**TASK DIRECTIONS:** Set down exactly, from the records below, the line with "Task: Click the home icon in breadcrumb" through the line with "Open Core web", and nothing else.

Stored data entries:
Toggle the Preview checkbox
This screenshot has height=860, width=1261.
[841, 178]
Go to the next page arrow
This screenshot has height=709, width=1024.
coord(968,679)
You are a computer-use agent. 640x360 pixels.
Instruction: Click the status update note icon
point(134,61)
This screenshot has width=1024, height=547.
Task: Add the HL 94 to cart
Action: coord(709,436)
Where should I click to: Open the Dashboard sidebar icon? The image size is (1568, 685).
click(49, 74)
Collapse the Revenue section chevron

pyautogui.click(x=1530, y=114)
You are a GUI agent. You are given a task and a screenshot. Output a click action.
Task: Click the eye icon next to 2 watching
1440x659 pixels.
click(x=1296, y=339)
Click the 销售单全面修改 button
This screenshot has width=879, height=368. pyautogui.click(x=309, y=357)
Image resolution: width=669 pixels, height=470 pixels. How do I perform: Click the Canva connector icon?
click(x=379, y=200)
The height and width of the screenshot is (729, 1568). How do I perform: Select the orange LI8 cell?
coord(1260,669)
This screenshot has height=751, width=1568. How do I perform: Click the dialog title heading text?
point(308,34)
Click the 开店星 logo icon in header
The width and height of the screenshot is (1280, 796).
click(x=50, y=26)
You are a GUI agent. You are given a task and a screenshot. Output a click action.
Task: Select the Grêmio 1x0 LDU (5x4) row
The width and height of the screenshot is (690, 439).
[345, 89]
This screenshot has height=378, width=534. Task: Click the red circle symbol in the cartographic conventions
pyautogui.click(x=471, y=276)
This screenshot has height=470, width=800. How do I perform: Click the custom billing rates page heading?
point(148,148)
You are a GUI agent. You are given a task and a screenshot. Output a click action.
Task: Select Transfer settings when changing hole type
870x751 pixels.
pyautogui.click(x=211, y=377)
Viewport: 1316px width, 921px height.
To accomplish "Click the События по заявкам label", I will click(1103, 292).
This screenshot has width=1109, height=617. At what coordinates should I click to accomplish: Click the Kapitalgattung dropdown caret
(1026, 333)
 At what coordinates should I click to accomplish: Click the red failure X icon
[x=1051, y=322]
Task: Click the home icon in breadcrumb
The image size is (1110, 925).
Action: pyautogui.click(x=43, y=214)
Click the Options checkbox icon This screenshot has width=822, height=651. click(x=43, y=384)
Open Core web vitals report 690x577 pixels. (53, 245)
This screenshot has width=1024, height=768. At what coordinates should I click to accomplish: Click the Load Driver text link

**REPLY TO THE TASK:**
Task: Click the home icon in breadcrumb
The image size is (1110, 925).
Action: pyautogui.click(x=43, y=214)
Click the Options checkbox icon This screenshot has width=822, height=651. click(x=43, y=384)
Open Core web vitals report 690x577 pixels. (53, 245)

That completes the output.